##### Texto fornecido

PCP quer Administração Regional de Saúde no Parlamento. E visa PPP
O Partido Comunista Português vai elaborar um requerimento para chamar a Administração Regional de Saúde de Lisboa e Vale do Tejo ao Parlamento, nomeadamente à Comissão da Saúde da Assembleia da República. O objetivo é obter “esclarecimentos necessários” sobre a proposta de rotatividade no funcionamento de urgências de obstetrícia dos hospitais lisboetas, aponta o jornal Público, citando a deputada comunista Carla Cruz. Esta refere que a rotatividade “não é inédita” mas integra modelos de funcionamento que “não servem os utentes”.
O que estamos a falar é de criar enormes dificuldades às grávidas não só de custos financeiros mas também para os familiares que as acompanham”, refere Carla Cruz, citada pelo Público.
A deputada do PCP defende que a falta de pessoal que deu origem a esta proposta decorre, em parte, da saída de “muitos profissionais” para PPP da saúde. É preciso “contratar profissionais, contribuir para que não saiam do SNS”, aceder às reivindicações “que são justas” de diminuição das atuais 18 horas de serviço de urgência para as 12h e “incentivar a dedicação exclusiva” aos hospitais de gestão integralmente pública, defende Carla Cruz.

##########

Complete o seguinte:
1. Traduza para inglês a frase do texto fornecido: "Esta refere que a rotatividade “não é inédita” mas integra modelos de funcionamento que “não servem os utentes”."
2. Enumere todas as medidas que, segundo o texto fornecido, Carla Cruz defende no último parágrafo.
3. De acordo com o texto fornecido, sobre que proposta o PCP pretende obter esclarecimentos?

##### Entradas de dados

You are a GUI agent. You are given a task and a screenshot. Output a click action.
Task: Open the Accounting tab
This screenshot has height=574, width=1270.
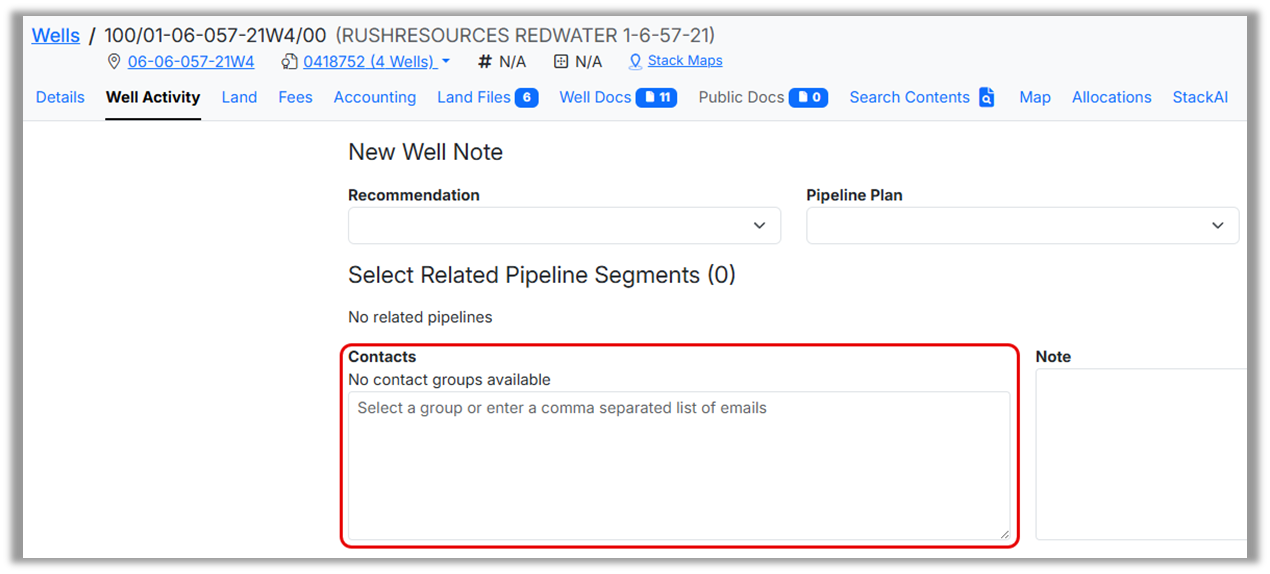[x=375, y=98]
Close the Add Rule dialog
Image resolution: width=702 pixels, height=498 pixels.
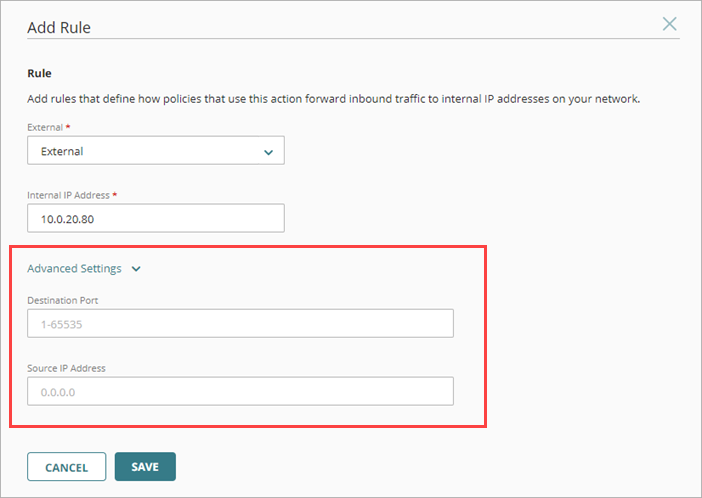tap(670, 24)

##########

Respostas redigidas:
1. She states that the rotation "is not unprecedented" but is part of operating models that "do not serve patients".

2.
- Contratar profissionais
- Contribuir para que os profissionais não saiam do SNS
- Aceder às reivindicações de diminuição das atuais 18 horas de serviço de urgência para 12h
- Incentivar a dedicação exclusiva aos hospitais de gestão integralmente pública

3. Sobre a proposta de rotatividade no funcionamento de urgências de obstetrícia dos hospitais lisboetas.